Problems with Sustaining
When companies adopt new strategies for innovation and improvement they often make a lot of progress quickly, but then fall into stagnation or even lose the advancements they made. When, for example, a company takes on a Kaizen initiative they typically get the resources needed to complete the project successfully. With all the effort focused on completing the initiative successfully it is possible to accomplish great things. The problem, however, comes when it is time to sustain those results.
The problem with sustaining anything in the business or manufacturing world is that it would require a great many factors to also stay the same. If those contributing resources to a particular task change than it will result in a change to the results in the task itself. In addition, with innovation taking place all over the world at all times companies which are sustaining are actually falling further and further behind.
In order to combat stagnation or even falling back to the way things were before a particular Kaizen initiative it is important to plan in ongoing progress. A good initiative won’t have a specific end date when all activity stops. In every plan like this there should be a strategy for ongoing improvement opportunities.
While the bulk of the progress related to any project will be done during the Kaizen event itself, there should also be continuous opportunities for improvement. This can come in the form of constantly expanding goals and monitoring the productivity of the project for regular improvements. Unfortunately, if something is not improving in these types of situations they are actually getting worse. There is truly no such thing as sustaining in this environment.

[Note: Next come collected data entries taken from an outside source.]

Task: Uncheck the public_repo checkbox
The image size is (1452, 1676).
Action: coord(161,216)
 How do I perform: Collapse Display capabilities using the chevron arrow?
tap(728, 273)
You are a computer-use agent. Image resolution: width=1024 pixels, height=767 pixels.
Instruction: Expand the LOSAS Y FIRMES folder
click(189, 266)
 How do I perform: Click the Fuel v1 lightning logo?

Some tips which many businesses use to encourage ongoing improvement after a Kaizen event include assigning an owner to the process, having expiring target dates and encouraging ongoing participation from everyone working on the team. Assigning an owner to the process sets a point of contact for anyone who has an idea or concern they want to discuss. It also gives direct responsibility for tracking and implementing the ongoing improvement initiative.
While many processes have target goals which they strive to reach, they often don’t have anything set up for after the goal is accomplished. Having specific goals which are constantly changing and being updated based on realistic expectations can help encourage everyone to keep looking for improvement opportunities and ways to continue to streamline the process.
Finally, encouraging everyone on the team to participate in the ongoing improvement stage of any project is essential. Unlike a major Kaizen event, this ongoing improvement stage will be focused on finding a regular stream of small improvement opportunities. When everyone on the team is contributing it is much easier to find little areas of opportunity. As one small task is improved it can lead to others finding ways to increase productivity as well. This continuous attitude of improvement will not only help improve efficiency and productivity, but also increase engagement from the employees.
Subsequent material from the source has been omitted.